The dashboard's three tabs:

1. **Learning curves** — switchable metric (Dice / mIoU / IoU / PixelAcc / Loss), train+val toggle, one chart per architecture with the three data shares overlaid.
2. **Data share vs final** — best- vs final-epoch toggle, four charts (mIoU, Dice, IoU, PixelAcc) by data share with the four architectures as separate lines / bars. Plus per-run wall-clock and seconds-per-epoch breakdown.
3. **Inference** — drop in any image, see the 4×3 = 12-panel grid of predictions, side-by-side. Toggle threshold, view (`mask` / `overlay` / `heatmap`), and best vs final.

---

## 6 · Caveats

- **128×128 resolution**. SegFormer architectures generally benefit from higher resolution; the comparison is fair across architectures here, but absolute SegFormer numbers would likely improve at 256+ input sizes.
- **Single seed**. Each (model, share) is one training run. Multiple seeds would tighten error bars; we did not do that to keep the GPU budget reasonable.
- **Mask inconsistency for the 14 leaked pairs**. We dropped the train copy and kept the val copy, but the val mask was annotated separately from the dropped train mask — so we *did* lose some training signal.

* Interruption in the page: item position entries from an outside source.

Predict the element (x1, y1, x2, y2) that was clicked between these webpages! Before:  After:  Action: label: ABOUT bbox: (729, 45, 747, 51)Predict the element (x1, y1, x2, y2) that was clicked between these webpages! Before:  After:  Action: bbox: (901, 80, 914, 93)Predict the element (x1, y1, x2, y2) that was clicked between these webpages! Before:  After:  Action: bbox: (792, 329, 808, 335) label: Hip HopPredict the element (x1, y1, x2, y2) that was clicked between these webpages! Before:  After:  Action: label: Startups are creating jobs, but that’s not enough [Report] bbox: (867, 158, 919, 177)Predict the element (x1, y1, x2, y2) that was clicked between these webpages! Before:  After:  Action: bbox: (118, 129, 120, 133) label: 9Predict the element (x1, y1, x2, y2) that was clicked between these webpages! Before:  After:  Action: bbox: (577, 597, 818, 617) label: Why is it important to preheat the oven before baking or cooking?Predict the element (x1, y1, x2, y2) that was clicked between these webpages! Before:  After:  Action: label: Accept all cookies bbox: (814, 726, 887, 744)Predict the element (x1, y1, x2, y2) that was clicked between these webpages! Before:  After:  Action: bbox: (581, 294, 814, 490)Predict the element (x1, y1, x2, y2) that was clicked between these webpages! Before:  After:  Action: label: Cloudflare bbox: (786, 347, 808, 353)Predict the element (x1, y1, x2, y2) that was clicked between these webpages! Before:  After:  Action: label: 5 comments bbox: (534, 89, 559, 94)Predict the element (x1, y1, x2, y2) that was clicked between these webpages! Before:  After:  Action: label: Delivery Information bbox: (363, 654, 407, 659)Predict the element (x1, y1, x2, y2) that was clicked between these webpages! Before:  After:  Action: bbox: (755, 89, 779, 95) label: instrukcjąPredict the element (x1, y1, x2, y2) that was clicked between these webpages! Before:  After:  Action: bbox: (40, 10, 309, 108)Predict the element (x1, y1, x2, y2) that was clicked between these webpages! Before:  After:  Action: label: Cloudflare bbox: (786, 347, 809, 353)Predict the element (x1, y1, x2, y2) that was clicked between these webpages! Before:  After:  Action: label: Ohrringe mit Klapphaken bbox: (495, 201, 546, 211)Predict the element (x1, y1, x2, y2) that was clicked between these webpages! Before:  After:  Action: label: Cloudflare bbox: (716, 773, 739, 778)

The trade-off favors evaluation cleanliness.
- **Comparison to the leaked run**. The previous [experiments/data_scaling_study/](../data_scaling_study/) used per-batch averaged metrics and 2 architectures (U-Net + SegFormer-B0); this run uses global metrics and 4 architectures. So absolute numbers are not directly comparable — only the *trends* in the leaked run can be cross-referenced with the trends here.